── Supplied records ──

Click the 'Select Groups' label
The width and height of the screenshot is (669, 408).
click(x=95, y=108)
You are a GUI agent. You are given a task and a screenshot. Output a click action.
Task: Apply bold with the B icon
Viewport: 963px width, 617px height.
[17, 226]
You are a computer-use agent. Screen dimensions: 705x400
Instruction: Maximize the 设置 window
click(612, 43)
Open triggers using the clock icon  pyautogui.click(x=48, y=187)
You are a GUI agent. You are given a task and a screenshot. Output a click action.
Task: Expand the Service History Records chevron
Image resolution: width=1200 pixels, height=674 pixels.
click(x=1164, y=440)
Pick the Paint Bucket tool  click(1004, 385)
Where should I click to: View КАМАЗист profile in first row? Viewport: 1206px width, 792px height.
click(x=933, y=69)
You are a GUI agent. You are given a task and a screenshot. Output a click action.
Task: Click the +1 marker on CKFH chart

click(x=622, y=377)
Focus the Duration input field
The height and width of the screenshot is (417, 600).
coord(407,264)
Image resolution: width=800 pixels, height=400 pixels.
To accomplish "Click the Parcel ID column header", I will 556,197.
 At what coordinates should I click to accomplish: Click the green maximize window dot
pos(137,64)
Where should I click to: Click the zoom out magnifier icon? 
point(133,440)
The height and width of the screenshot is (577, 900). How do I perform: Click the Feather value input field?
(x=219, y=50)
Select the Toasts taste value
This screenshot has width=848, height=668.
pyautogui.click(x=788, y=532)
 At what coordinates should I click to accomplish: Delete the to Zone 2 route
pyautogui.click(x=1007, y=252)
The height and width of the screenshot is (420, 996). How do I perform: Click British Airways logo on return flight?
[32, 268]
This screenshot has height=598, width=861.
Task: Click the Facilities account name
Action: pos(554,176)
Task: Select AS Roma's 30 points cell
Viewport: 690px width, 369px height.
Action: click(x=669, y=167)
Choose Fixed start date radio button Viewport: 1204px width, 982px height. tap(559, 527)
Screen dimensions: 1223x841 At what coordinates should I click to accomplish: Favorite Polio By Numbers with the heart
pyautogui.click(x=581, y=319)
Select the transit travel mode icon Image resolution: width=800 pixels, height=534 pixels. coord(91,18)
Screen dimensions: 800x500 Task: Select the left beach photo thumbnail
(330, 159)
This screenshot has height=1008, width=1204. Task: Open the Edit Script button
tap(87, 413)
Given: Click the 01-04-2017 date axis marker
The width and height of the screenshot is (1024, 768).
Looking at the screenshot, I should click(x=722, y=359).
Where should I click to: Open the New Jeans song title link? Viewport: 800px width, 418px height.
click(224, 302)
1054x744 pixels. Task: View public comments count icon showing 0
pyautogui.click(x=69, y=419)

───

## [Exercise aim]
Check each line of the listing for "date". Show those that have it.

## [Completed exercise]
Choose Fixed start date radio button Viewport: 1204px width, 982px height. tap(559, 527)
Given: Click the 01-04-2017 date axis marker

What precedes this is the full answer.